理解何时使用每一种序列类型，会让你的程序更高效、更安全，并且意图更清晰。到本章结束时，你将知道如何有效地使用元组和范围，并且理解适用于所有 Python 序列类型的常见操作。

15.1) 创建与使用元组（逗号的重要性）

元组(tuple) 是一种有序、不可变的项目序列。与列表一样，元组可以包含任何类型的数据，并保持元素顺序。然而，不同于列表的是，一旦创建了元组，你就无法修改其内容。

使用圆括号创建元组

创建元组最常见的方式是用圆括号包裹以逗号分隔的值：

python

# 学生测试成绩的元组
scores = (85, 92, 78, 95)
print(scores)  # Output: (85, 92, 78, 95)
print(type(scores))  # Output: <class 'tuple'>
 
# 混合数据类型的元组
student_info = ("Alice", 20, "Computer Science", 3.8)
print(student_info)  # Output: ('Alice', 20, 'Computer Science', 3.8)
 
# 空元组
empty = ()
print(empty)  # Output: ()
print(len(empty))  # Output: 0

元组使用圆括号 () 作为字面量语法，而列表使用方括号 []。这种视觉区分能帮助你立刻识别自己正在处理哪种类型。

创建元组的是逗号，而不是圆括号

这里有一个让许多初学者惊讶的关键细节：真正创建元组的是逗号，而不是圆括号。
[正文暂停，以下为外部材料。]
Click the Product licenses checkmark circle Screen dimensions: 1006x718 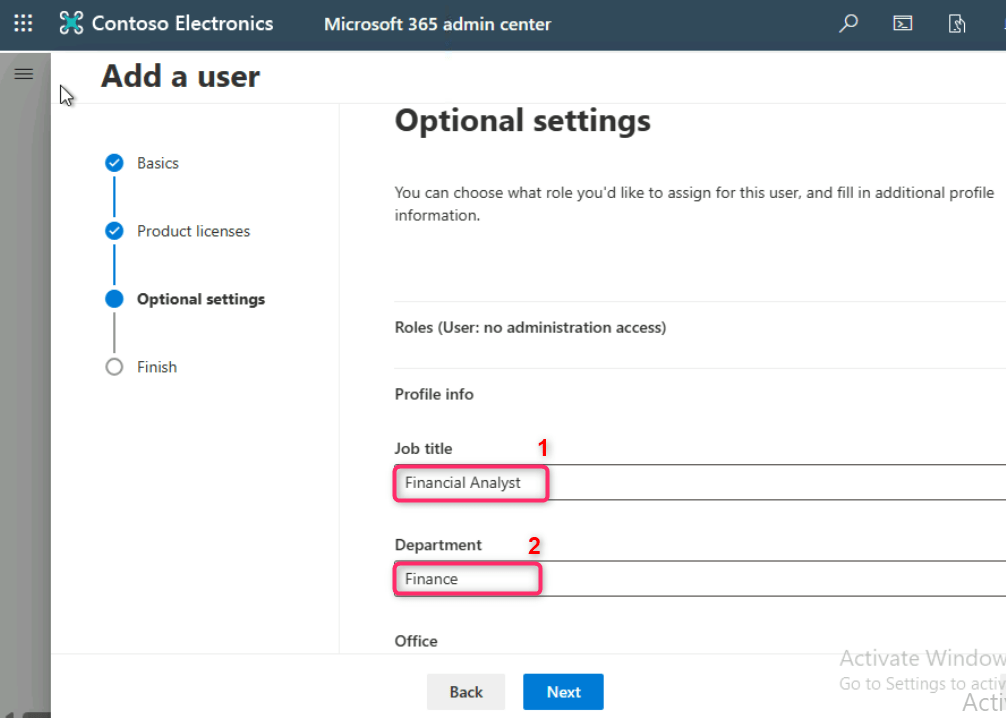pos(114,231)
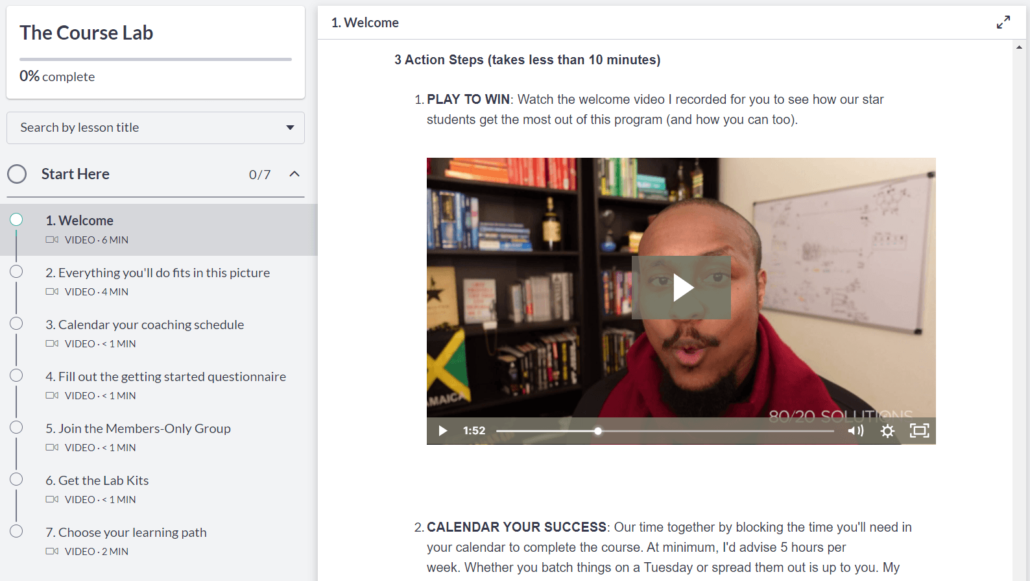Mark Start Here section circle complete
The width and height of the screenshot is (1030, 581).
tap(17, 174)
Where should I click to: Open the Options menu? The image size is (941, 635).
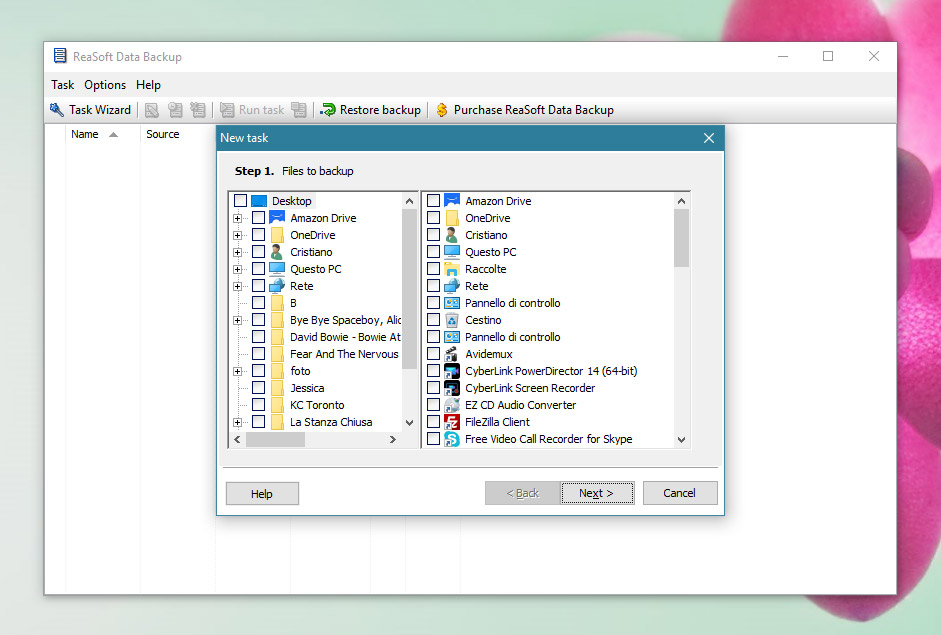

圆括号往往是可选的，主要用于让元组更醒目，或在表达式中进行分组。

python

# 这些都会创建相同的元组
coordinates_1 = (10, 20)
coordinates_2 = 10, 20  # 不需要圆括号！
print(coordinates_1)  # Output: (10, 20)
print(coordinates_2)  # Output: (10, 20)
print(coordinates_1 == coordinates_2)  # Output: True
 
# 重要的是逗号
x = (42)  # 这只是把整数 42 放在圆括号里
y = (42,)  # 这是一个包含单个元素的元组
print(type(x))  # Output: <class 'int'>
print(type(y))  # Output: <class 'tuple'>
print(y)  # Output: (42,)

(42) 中的圆括号只是分组括号，类似数学表达式里的括号。要创建单元素元组，你必须加上尾随逗号：(42,)。这个逗号告诉 Python 你想要的是一个元组，而不仅仅是一个被分组的表达式。

何时必须使用圆括号

虽然逗号创建元组，但在某些情况下必须使用圆括号来避免歧义：

python

# 不加圆括号会显得很混乱
def get_dimensions():
    return 1920, 1080  # Returns a tuple
 
width, height = get_dimensions()
print(f"Screen: {width}x{height}")  # Output: Screen: 1920x1080
 
# 作为函数参数传递元组时需要圆括号
print((1, 2, 3))  # Output: (1, 2, 3)
# 不加圆括号，Python 会把它看成三个独立的参数
 
# 复杂表达式中需要圆括号
result = (10, 20) + (30, 40)  # Tuple concatenation
print(result)  # Output: (10, 20, 30, 40)

创建单元素元组

单元素元组必须带尾随逗号，这一点经常让初学者措手不及：

python

# 常见错误：忘记逗号
not_a_tuple = ("Python")
print(type(not_a_tuple))  # Output: <class 'str'>
print(not_a_tuple)  # Output: Python
 
# 正确：包含尾随逗号
is_a_tuple = ("Python",)
print(type(is_a_tuple))  # Output: <class 'tuple'>
print(is_a_tuple)  # Output: ('Python',)
 
# 即使不写圆括号，逗号也有效
also_a_tuple = "Python",
print(type(also_a_tuple))  # Output: <class 'tuple'>
print(also_a_tuple)  # Output: ('Python',)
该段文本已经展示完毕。